Und dann, überraschend: „Er wollte, dass die Erde zum Stern des Kreuzes werde, und der am Kreuz verblich, der sollte wiederbringen, die sonst verlorengingen, dafür gab er zum Opfer sich.“

Mal abgesehen davon, dass „Stern“ nicht ganz korrekt ist (Wikipedia: „Unter einem Stern versteht man in der Astronomie einen massereichen, selbstleuchtenden Himmelskörper …“) finde ich das Bild sehr schön und berührend: Die Erde, der „Stern“ des Kreuzes.

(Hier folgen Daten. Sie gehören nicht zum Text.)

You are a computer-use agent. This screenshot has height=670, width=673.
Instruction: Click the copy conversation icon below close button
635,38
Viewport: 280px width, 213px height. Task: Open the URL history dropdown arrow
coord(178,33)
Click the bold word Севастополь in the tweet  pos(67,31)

Ob es in unserem Sonnensystem oder gar jenseits davon bewohnbare Planeten gibt, oder gar außerirdisches Leben, - dieser Frage geht man in der Astronomie schon seit langem nach, schon seit vielen Jahren fliegt ein Satellit durchs All, der die nötigen Daten zur Kontaktaufnahme mit uns mitliefert. Eine spannende Frage, zweifellos, - aber mit Ihlenfeld würde ich sagen: Die Erde ist der Ort einer ganz einzigartigen Zuwendung Gottes zu seinen Geschöpfen, insbesondere zu seinen Menschenkindern. Die Erde: der Stern des Kreuzes. Die Erde – die Menschheit: Objekt der großen Streitschlichtung Gottes.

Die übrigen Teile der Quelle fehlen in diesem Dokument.